The task was given to a seventeen-month employee, who was relatively inexperienced in acting as a “deburrer,” one whose job was grinding down any burrs or rough edges on the company’s products.

The spindle which required modification was lying horizontally on two stands, but had to be rotated to be worked on. The worker made an attempt to rotate the spindle with a piece of rebar that he attached to an overhead crane. When he attempted the rotation, the spindle fell off the stands and onto his foot.

There was some disagreement in the evidence at trial as to the instructions given to the injured worker by the person responsible for supervising him. The injured worker testified that he had been told to “prep and rotate” the spindle.

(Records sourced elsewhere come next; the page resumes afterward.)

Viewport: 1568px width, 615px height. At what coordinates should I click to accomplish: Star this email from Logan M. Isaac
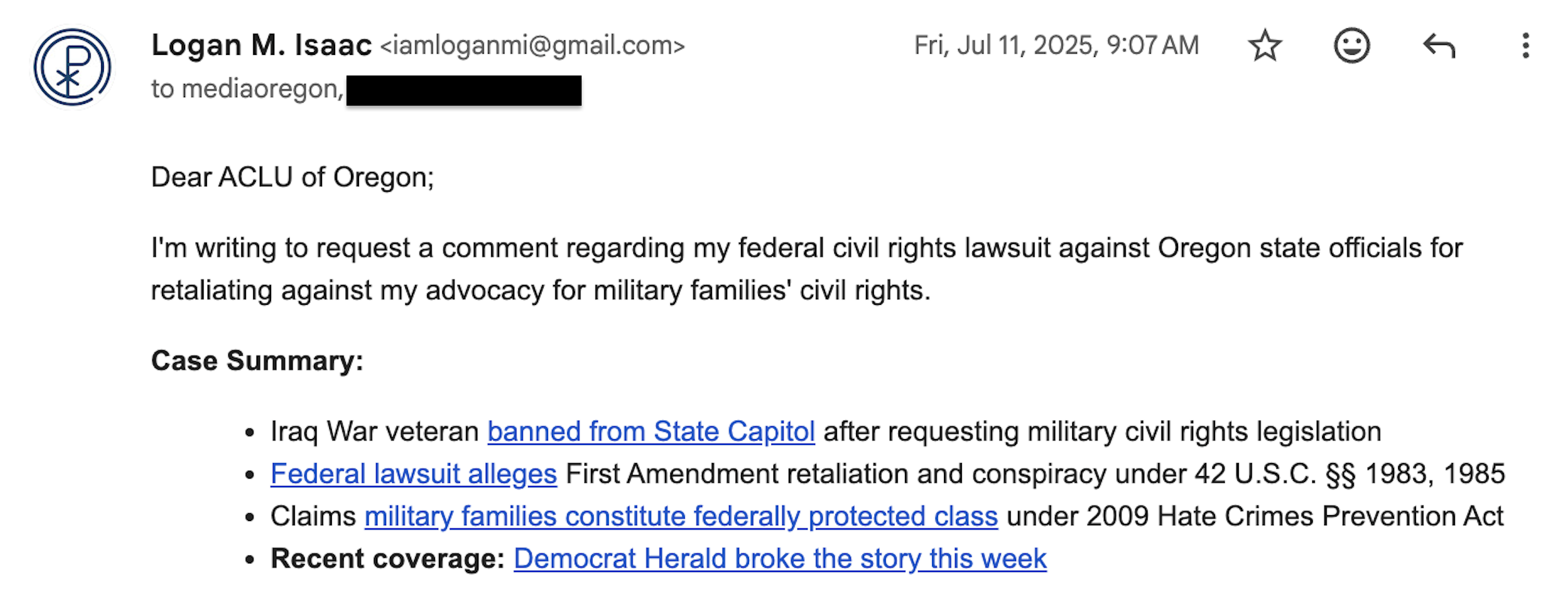point(1265,46)
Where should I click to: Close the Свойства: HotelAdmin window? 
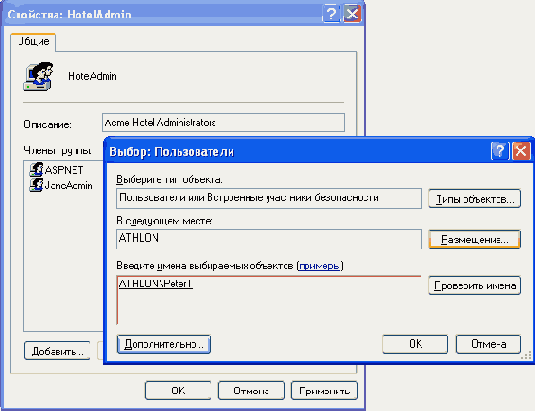pyautogui.click(x=352, y=14)
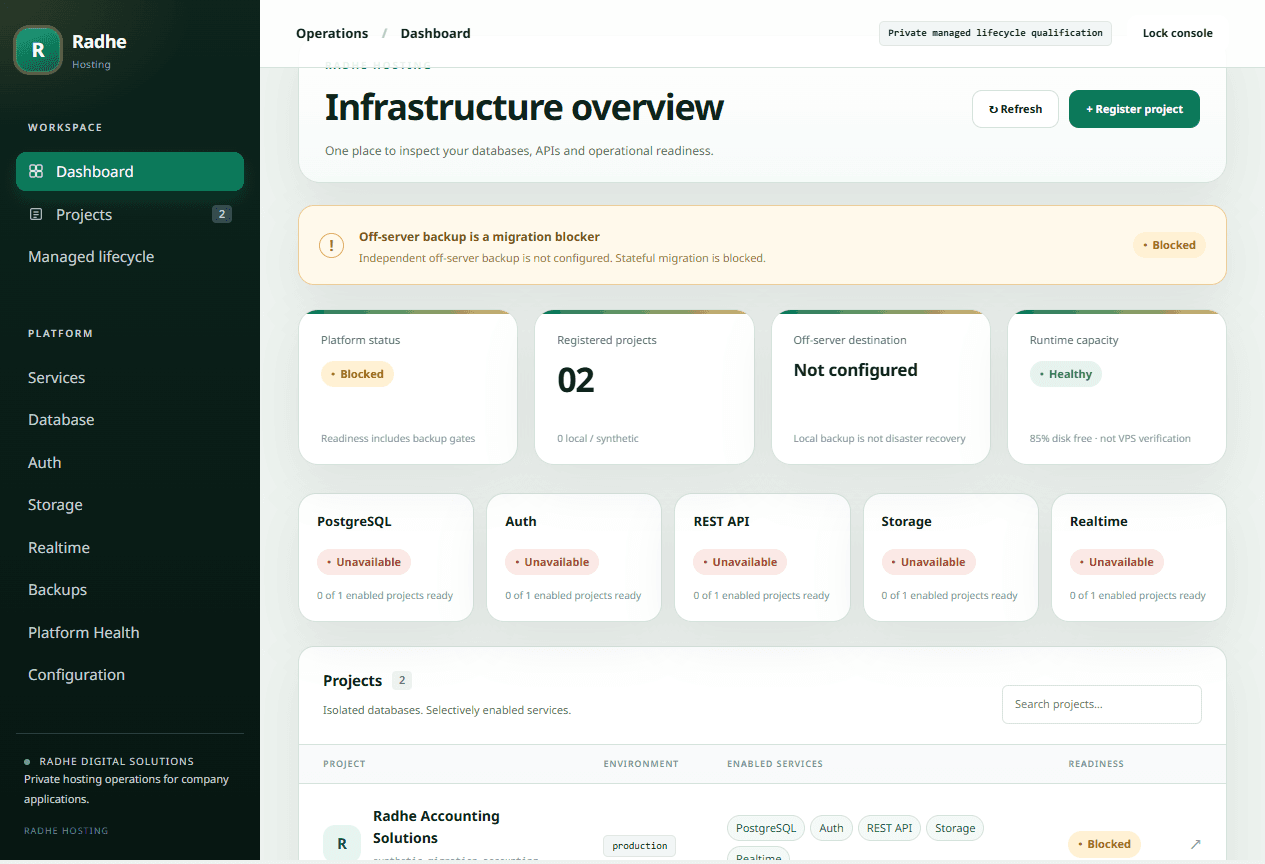Select the Dashboard grid icon
This screenshot has width=1265, height=864.
(36, 171)
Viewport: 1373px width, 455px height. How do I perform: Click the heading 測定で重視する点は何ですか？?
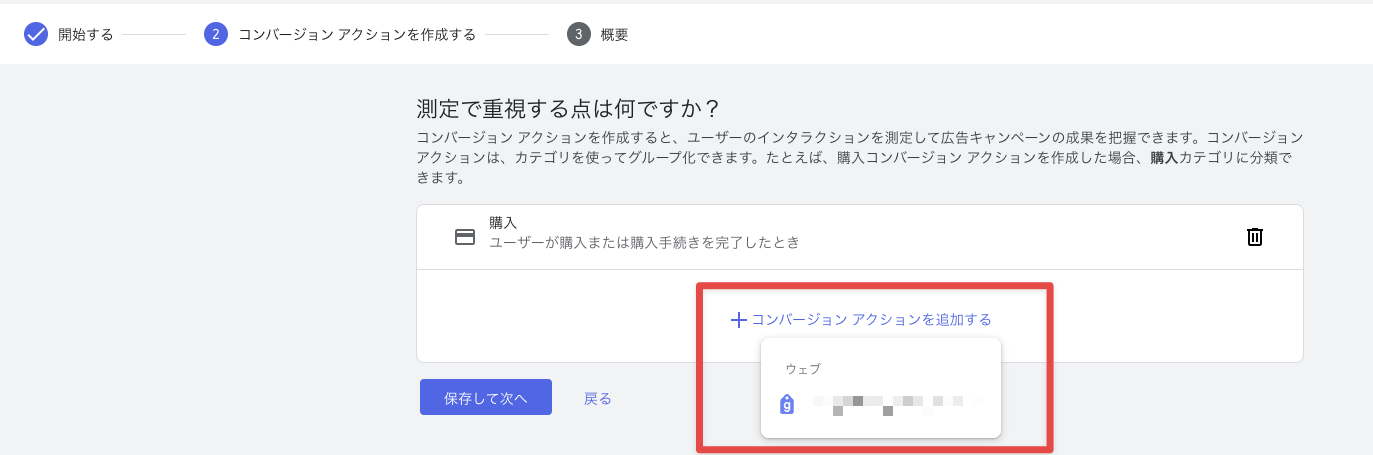[568, 107]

This was denied by the supervisor.

The court found that the prosecution had proven the elements of the offence, namely that the employer had failed to provide information, instruction and supervision to the worker for the safe movement of the spindle. However, the court also held that the company had made out a due diligence defence.

The worker had been given training with respect to general safety measures, as well as specific training for overhead cranes. There was no training provided with respect to the rotation of the product, such as occurred in this case, nor were there any specific procedures in that regard. General safety instructions were clear that equipment was not to be used for anything other than its specific purpose.

The court stated that an employer cannot “merely point to the worker’s negligent, careless or even reckless conduct” in order for it to succeed on due diligence. The test was reasonable foreseeability. The court found that it could not conclude on the evidence that the worker had been instructed to rotate the spindle. Significantly, the court found that the worker’s attempt to rotate the spindle was, to his knowledge and as he testified, contrary to his training. The court held that there was no requirement that a worker be “contemporaneously supervised at all times.”

The employer was acquitted.

What comfort can employers take from this decision? Not all that much, since as stated at the outset, due diligence is so fact dependent. However, this is one example, and there are others, that demonstrates that prosecutions can be successfully defended on the “right” facts. Such facts include that an employer carefully considers hazards which can befall a worker and takes steps to mitigate against those hazards. The right facts also require the right witnesses, namely those who can provide evidence, including documentary evidence, of the measures taken by an employer.